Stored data
──────────
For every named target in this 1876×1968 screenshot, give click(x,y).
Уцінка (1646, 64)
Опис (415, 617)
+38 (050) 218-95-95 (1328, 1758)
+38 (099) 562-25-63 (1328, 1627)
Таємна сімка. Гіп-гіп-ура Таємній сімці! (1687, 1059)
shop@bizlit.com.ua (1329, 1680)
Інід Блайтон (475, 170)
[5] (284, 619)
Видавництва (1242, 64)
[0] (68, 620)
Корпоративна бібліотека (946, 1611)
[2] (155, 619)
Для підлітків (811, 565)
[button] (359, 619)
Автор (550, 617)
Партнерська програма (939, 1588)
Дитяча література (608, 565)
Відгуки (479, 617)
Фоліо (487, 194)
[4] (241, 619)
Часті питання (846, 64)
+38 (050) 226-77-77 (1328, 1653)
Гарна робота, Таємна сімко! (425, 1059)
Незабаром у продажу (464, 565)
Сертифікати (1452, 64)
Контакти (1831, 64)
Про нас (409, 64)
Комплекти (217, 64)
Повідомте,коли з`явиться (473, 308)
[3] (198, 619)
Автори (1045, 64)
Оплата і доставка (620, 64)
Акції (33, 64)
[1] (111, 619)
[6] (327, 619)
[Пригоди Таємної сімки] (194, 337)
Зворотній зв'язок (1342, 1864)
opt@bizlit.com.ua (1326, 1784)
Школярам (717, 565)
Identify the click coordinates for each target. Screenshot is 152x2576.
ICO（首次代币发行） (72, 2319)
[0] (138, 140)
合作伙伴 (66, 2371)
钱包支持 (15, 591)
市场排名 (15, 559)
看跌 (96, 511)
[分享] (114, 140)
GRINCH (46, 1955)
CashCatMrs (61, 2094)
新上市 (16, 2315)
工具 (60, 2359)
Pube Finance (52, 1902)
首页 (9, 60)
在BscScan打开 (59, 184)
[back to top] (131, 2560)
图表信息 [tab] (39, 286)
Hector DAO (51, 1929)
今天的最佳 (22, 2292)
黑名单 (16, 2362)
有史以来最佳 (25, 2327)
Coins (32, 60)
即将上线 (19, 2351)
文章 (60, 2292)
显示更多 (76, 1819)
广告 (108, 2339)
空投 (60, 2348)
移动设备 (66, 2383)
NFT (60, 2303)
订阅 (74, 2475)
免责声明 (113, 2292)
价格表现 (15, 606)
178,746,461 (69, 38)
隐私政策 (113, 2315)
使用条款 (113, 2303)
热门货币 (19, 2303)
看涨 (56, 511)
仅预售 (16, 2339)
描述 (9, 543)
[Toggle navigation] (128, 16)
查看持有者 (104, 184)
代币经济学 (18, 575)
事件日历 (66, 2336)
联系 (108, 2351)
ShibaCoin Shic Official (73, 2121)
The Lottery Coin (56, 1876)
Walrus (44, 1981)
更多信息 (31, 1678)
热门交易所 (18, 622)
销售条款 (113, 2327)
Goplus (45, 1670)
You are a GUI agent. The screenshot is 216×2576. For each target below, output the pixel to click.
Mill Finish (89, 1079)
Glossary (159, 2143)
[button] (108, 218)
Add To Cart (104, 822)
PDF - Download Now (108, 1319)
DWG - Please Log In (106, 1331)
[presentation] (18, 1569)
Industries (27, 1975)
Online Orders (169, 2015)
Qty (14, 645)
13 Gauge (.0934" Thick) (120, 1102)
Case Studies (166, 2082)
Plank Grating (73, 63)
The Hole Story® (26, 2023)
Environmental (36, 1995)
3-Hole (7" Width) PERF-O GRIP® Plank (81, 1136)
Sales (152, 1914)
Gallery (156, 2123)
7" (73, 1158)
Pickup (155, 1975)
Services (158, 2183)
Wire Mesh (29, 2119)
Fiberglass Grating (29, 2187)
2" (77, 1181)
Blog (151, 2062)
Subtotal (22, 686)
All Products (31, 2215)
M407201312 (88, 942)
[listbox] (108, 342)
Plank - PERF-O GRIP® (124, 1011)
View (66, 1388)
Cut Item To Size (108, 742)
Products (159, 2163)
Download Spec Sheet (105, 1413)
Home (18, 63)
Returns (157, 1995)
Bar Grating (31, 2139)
──────────
### [EXERCISE GOAL]
From the line holding "Add To Cart (104, 822)" down to the last line of the records above, restate each line exactly as written.

### [REPLY TO THE TASK]
Add To Cart (104, 822)
PDF - Download Now (108, 1319)
DWG - Please Log In (106, 1331)
[presentation] (18, 1569)
Industries (27, 1975)
Online Orders (169, 2015)
Qty (14, 645)
13 Gauge (.0934" Thick) (120, 1102)
Case Studies (166, 2082)
Plank Grating (73, 63)
The Hole Story® (26, 2023)
Environmental (36, 1995)
3-Hole (7" Width) PERF-O GRIP® Plank (81, 1136)
Sales (152, 1914)
Gallery (156, 2123)
7" (73, 1158)
Pickup (155, 1975)
Services (158, 2183)
Wire Mesh (29, 2119)
Fiberglass Grating (29, 2187)
2" (77, 1181)
Blog (151, 2062)
Subtotal (22, 686)
All Products (31, 2215)
M407201312 (88, 942)
[listbox] (108, 342)
Plank - PERF-O GRIP® (124, 1011)
View (66, 1388)
Cut Item To Size (108, 742)
Products (159, 2163)
Download Spec Sheet (105, 1413)
Home (18, 63)
Returns (157, 1995)
Bar Grating (31, 2139)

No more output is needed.